The ongoing Wall Street protests remind me of her. I first saw her in a van filled with college students and a couple of townies like me headed for a protest in DC. It was 1984.

The way she moved fascinated me. She and her coterie were in a seat in the middle of the van, lying on their backs, wheeling their legs in the air while Ferron’s Shadows on a Dime was playing.

Memory for me consists of motion. I can’t remember a face, though she was pretty, looked just like one of the models in the daughter’s Seventeen magazines, but it was a generic sort of beauty.

We talked briefly in the church in DC where we were washing up before going to the Mall. And again in the midst of the march, her telling me about Jello Biafra running for president. I saw a banner for a group I wanted to walk with and left her.

That evening, back at the van, her foot was bandaged and she was limping. She’d been playing in one of the fountains and cut her foot on a piece of glass.

On the ride home we were in the back, her foot in my lap, her panties twisted around the ankle (a fashion statement I wish more women would adopt).

Kelcey and I had been going through a rough spot. Things were getting better. Maybe one of the things that helped was this bit of human contact; I didn’t feel so isolated.

We ran into each other periodically after that, on campus or in town and I fell utterly in love with her, a huge crush.

About a year later, she’d been away at her co-op job, she was fresh looking and sunburned in the midst of a winter blizzard. We were standing in line in the small grocery story in the center of the village where we lived. She smiled at me and her voice dropped an octave. “I’m so cold and lonely.” The cashier was watching us, like she’d never heard that line said quite that way.

She made her purchase and was waiting outside.

Winter storms energize me. I love to walk in the bitter subzero cold, enjoy the quiet and snowflakes hitting my face. I wasn’t cold and I enjoy being alone.

I knew what I wanted was forever and what she wanted was a partner for the night. I knew she couldn’t come home with me; the daughter who was fifteen would utterly flip out. And I knew what Kelcey offered was what I really wanted and needed. So I walked past.

After that she was distant. Not exactly unfriendly but none of us likes rejection. I still loved her, but no longer woke up with her name on my lips.

A couple of years later there was an article in the newspaper about her killing a man (a boyfriend?) and partially dismembering his body.

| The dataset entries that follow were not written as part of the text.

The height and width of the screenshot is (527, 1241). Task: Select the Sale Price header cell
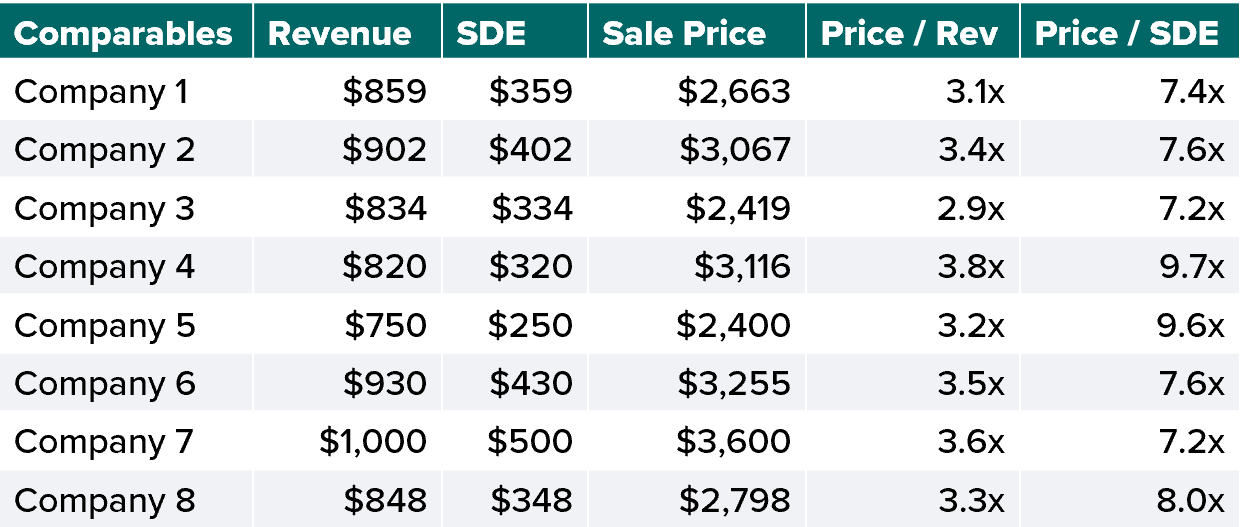pyautogui.click(x=684, y=33)
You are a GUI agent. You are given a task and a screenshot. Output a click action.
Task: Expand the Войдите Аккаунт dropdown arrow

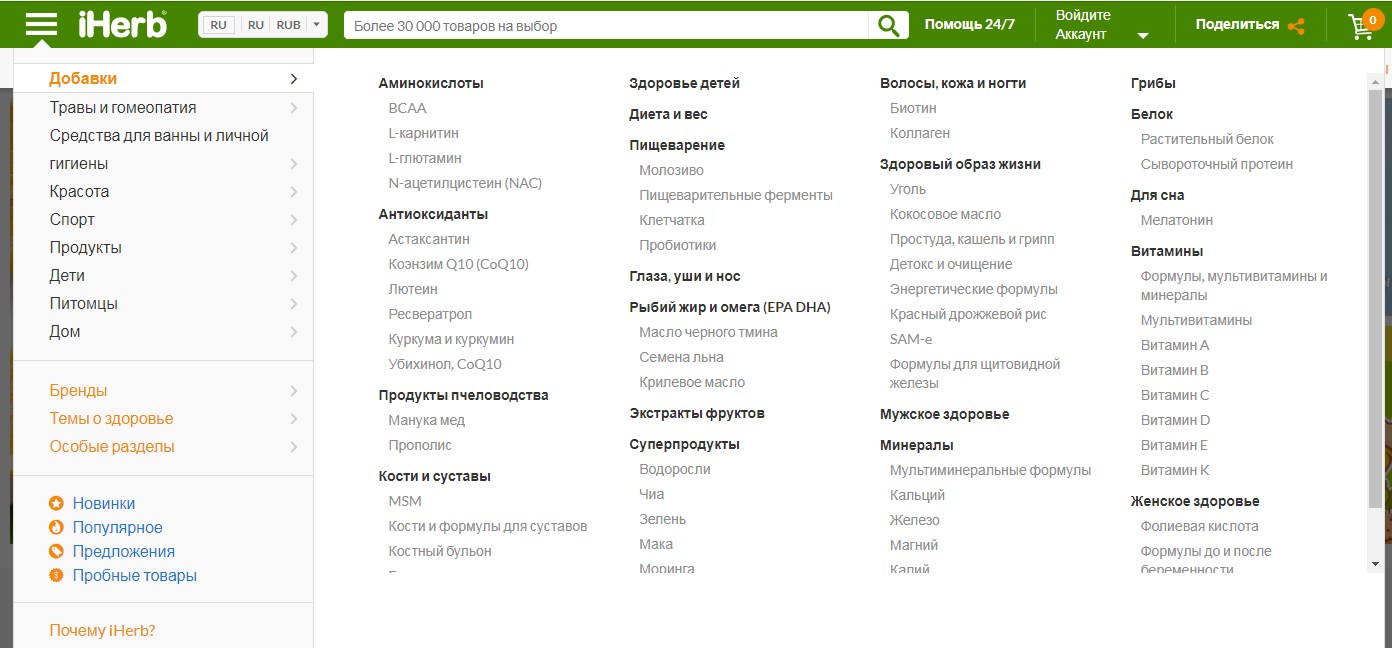[1143, 35]
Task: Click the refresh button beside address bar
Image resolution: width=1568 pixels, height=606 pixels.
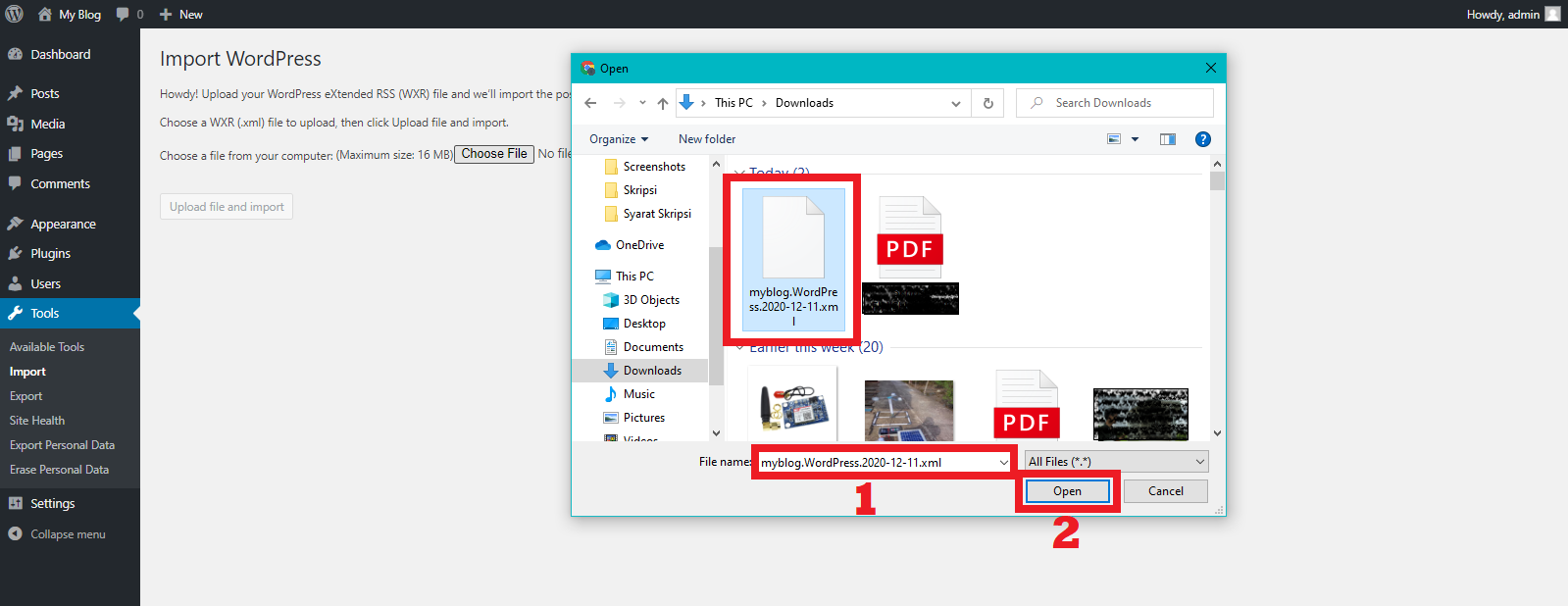Action: (x=988, y=103)
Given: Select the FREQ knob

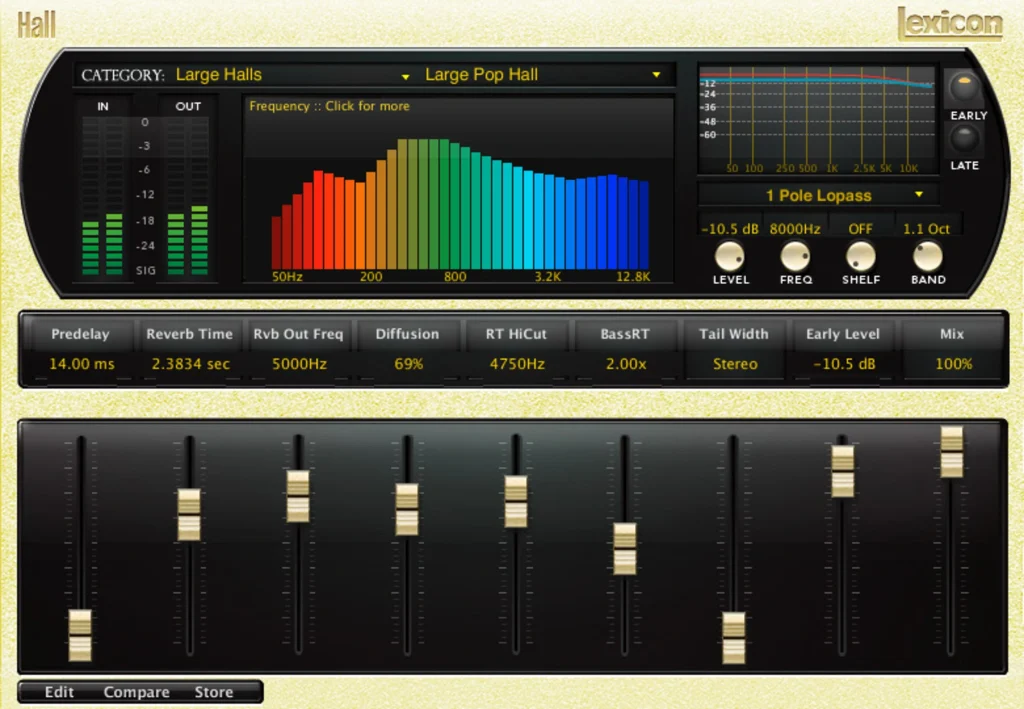Looking at the screenshot, I should [795, 258].
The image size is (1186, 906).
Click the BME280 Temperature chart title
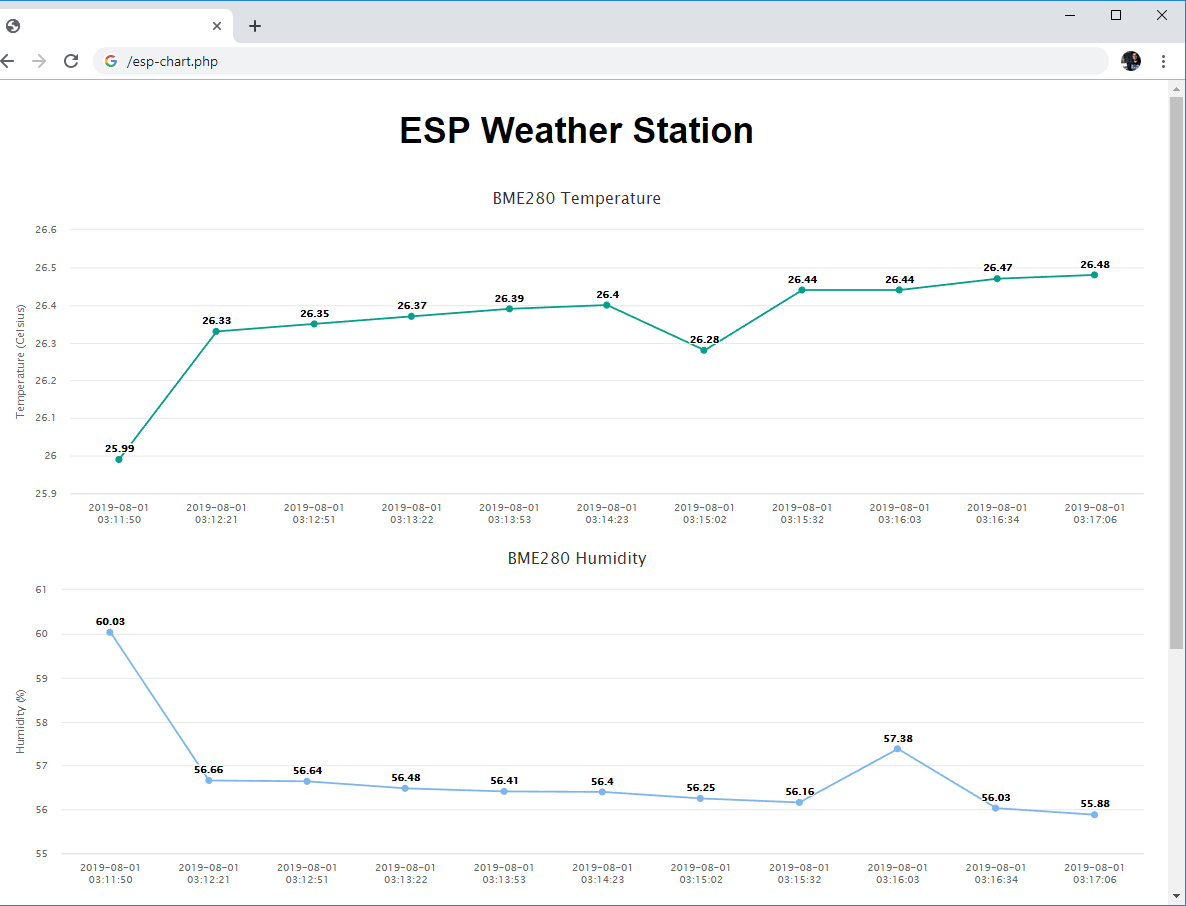pyautogui.click(x=577, y=198)
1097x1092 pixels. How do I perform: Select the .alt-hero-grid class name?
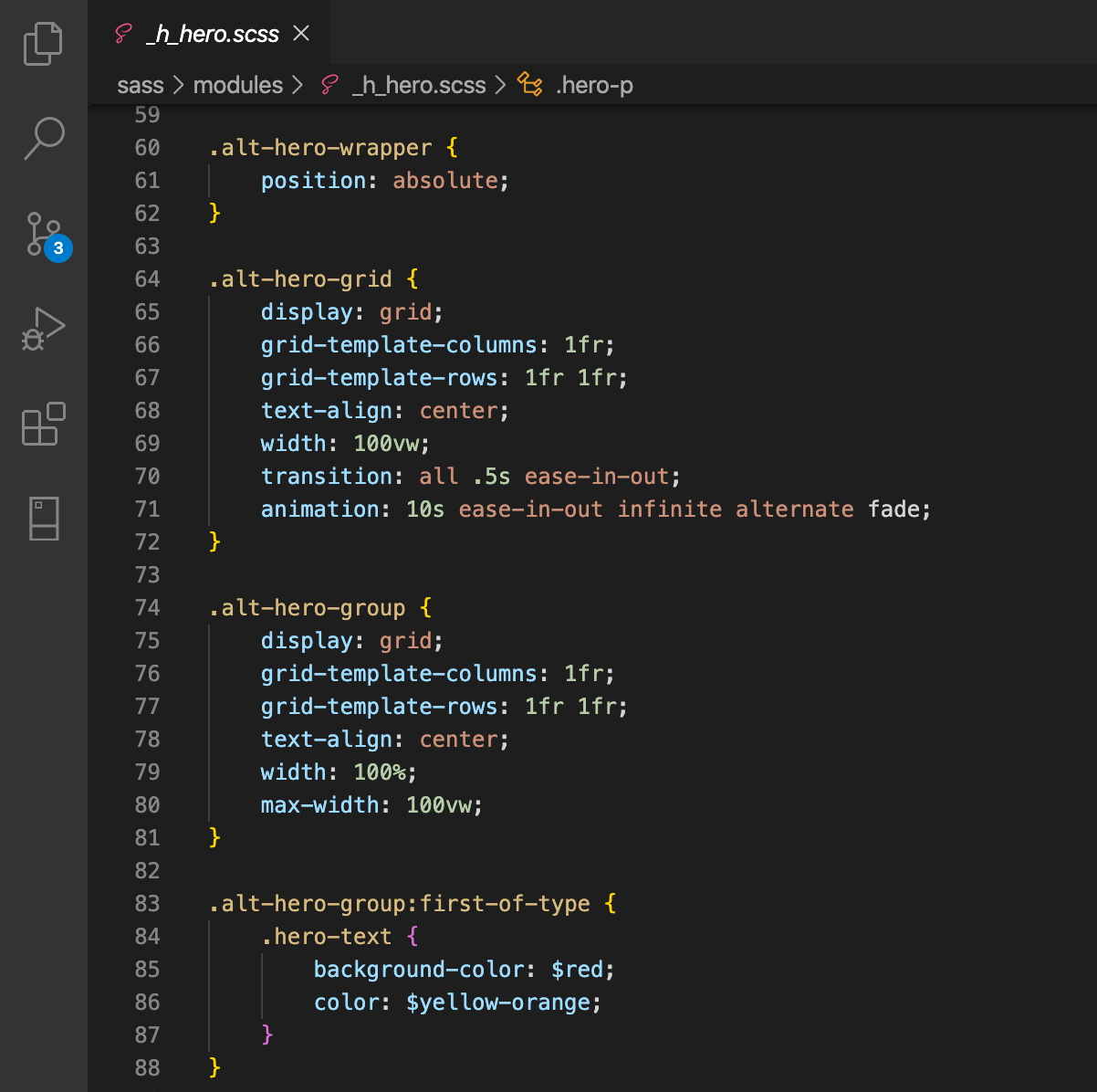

Back in ’84 in the van my knife was borrowed by those up front to cut cheese. When it was passed back, she took it and cleaned the blade. “They don’t know how to take care of a good knife,” she said, handing it to me. The knife was a gift from Kelcey.

Kelcey knows if some day the murderess by chance knocks on our door, I can’t turn her away. I won’t say no this time.

And, Ferron is absolutely fantastic live.